[PR #105] [MERGED] Treat trailing full stop after a URL as not being part of the URL #812

Open
opened 2026-01-29 14:45:54 +00:00 by claunia · 0 comments
Owner

📋 Pull Request Information

Original PR: https://github.com/xoofx/markdig/pull/105
Author: @MatthewRichards
Created: 3/29/2017
Status: Merged
Merged: 4/4/2017
Merged by: @xoofx

Base: masterHead: DotTerminatedUrls


📝 Commits (2)

  • 6312bc0 Treat trailing full stop after a URL as not being part of the URL
  • 3305a74 Additional test case

📊 Changes

5 files changed (+60 additions, -1 deletions)

View changed files

📝 src/Markdig.Tests/TestLinkHelper.cs (+14 -0)
📝 src/Markdig/Helpers/ICharIterator.cs (+6 -0)
📝 src/Markdig/Helpers/LinkHelper.cs (+13 -1)
📝 src/Markdig/Helpers/StringLineGroup.cs (+16 -0)
📝 src/Markdig/Helpers/StringSlice.cs (+11 -0)

📄 Description

A bare URL in a markdown file is interpreted as a URL and rendered accordingly in HTML. However, if the URL is followed by a full stop (.) that full stop is interpreted as being part of the URL. For example consider the URL www.google.com. Because there was a full stop immediately after the URL, Markdig would render this in HTML as <a href="www.google.com.">www.google.com.</a>.

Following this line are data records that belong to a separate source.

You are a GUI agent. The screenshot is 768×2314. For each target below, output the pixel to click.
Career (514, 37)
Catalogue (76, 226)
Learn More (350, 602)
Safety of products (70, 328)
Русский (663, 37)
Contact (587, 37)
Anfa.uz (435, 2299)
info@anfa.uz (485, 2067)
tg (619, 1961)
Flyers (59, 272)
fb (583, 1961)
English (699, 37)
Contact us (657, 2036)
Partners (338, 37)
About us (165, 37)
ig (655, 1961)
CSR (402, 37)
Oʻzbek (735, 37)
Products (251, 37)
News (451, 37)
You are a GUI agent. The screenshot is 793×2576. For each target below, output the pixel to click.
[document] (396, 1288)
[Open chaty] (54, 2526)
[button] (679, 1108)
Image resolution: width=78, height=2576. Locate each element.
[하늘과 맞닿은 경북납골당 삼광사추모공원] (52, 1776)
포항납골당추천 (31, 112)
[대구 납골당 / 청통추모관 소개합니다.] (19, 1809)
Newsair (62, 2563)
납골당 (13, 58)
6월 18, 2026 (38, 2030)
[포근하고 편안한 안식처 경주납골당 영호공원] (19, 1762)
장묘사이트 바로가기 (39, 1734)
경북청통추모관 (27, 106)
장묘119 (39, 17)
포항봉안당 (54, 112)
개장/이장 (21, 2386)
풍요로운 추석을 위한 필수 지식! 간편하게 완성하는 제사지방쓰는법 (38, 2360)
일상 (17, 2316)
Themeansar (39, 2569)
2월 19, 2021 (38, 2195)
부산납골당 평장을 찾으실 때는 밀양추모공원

This behaviour does not seem terribly unreasonable, given that the trailing dot may constitute a valid URI (see e.g. http://webmasters.stackexchange.com/questions/73934/how-can-urls-have-a-dot-at-the-end-e-g-www-bla-de). However, it's rather inconvenient, and other markdown parsers (such as GitHub's) do not behave this way - see the rendering of the www.google.com link in this comment, above.

I've had a go at implementing this "fix" in Markdig. It's my first look at this source code so I may have done something unpleasant by mistake, but all the tests pass. Basic approach:

  • Add a lookahead (PeekChar) feature to ICharIterator
  • If we find a "." while parsing a URL, peek ahead and if that "." would be the end of the URL, terminate parsing now without including the "."

I chose to implement a single-char peek function, partly because that's all we need, partly because it felt most natural in ICharIterator, and partly because although StringSlice already has an arbitrary-offset peek it looked rather fiddly to implement the equivalent in StringLineGroup.Iterator.

Feedback welcomed! I'm happy to have a go at implementing any further improvements necessary, if you agree with the basic premise but have concerns over the implementation.


🔄 This issue represents a GitHub Pull Request. It cannot be merged through Gitea due to API limitations.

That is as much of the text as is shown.